MaxDiff: 3 Popular Applications
By Elizabeth Horn, Ph.D.
MaxDiff: 3 Popular Applications: Transcript
Hello. I’m Beth Horn, Senior Vice President of Advanced Analytics at Decision Analyst. Thank you for joining this video presentation of MaxDiff Analysis: 3 Popular Applications. The applications that I’ll discuss today include: ranking items such as product messages, features, or flavors; optimizing sets or bundles of messages or features; and driving segmentation analysis.
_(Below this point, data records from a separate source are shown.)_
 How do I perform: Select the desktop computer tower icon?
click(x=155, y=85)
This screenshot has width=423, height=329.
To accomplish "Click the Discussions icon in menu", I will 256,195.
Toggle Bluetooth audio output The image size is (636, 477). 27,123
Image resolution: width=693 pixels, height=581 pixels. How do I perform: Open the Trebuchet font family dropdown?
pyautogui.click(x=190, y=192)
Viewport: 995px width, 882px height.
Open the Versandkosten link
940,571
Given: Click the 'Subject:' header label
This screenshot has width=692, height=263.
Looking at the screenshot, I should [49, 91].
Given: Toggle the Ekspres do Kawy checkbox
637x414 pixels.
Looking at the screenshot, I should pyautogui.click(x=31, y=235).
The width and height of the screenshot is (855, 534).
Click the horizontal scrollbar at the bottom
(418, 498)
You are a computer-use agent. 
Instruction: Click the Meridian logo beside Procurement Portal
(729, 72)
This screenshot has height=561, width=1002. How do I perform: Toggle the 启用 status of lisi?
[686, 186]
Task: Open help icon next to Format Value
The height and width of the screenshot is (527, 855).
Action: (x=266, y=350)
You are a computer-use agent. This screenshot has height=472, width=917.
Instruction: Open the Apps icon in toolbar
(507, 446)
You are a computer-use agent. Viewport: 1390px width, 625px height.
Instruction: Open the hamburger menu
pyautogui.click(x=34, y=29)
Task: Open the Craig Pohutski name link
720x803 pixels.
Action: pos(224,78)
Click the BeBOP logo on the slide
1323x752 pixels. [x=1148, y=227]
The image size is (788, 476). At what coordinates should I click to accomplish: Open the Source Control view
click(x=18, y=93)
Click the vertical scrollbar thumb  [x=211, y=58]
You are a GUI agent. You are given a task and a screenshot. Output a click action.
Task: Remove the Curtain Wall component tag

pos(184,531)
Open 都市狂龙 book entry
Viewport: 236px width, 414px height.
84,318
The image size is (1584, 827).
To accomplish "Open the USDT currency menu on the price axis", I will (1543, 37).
Briefly, the MaxDiff technique involves evaluating many Question Example smaller sets of product features, claims, or others attributes. For each small set, respondents select the most and least important item to their purchase decision. Advantages of this technique are that it works well with a variety of items such as products features, ideas, claims, benefits, and so forth. And, it is a simpler, more focused task for the respondent. Selecting most and least from small sets of items is much easier than rating each item on a five-point importance scale.
The first popular application of MaxDiff is to produce a relative ranking of product claims, positionings, flavors, product varieties, and so on. MaxDiff modeling produces a probability that each item will be selected as most from a set of items. These probabilities are relative measures of the strength of preference or importance of each item. Higher numbers indicate higher preference, and lower numbers indicate lower preference. And, these preferences can be used to make comparisons, both within and between respondent groups.
A second popular application of MaxDiff is to optimize sets of items. The results derived from the MaxDiff can be used to develop optimal combinations using a TURF-like optimization algorithm. The algorithm searches for the combination of items that reaches the most consumers. Companies use results like these to build optimal product lines, or flavor lines, or even optimal bundles of messages to use when marketing a product.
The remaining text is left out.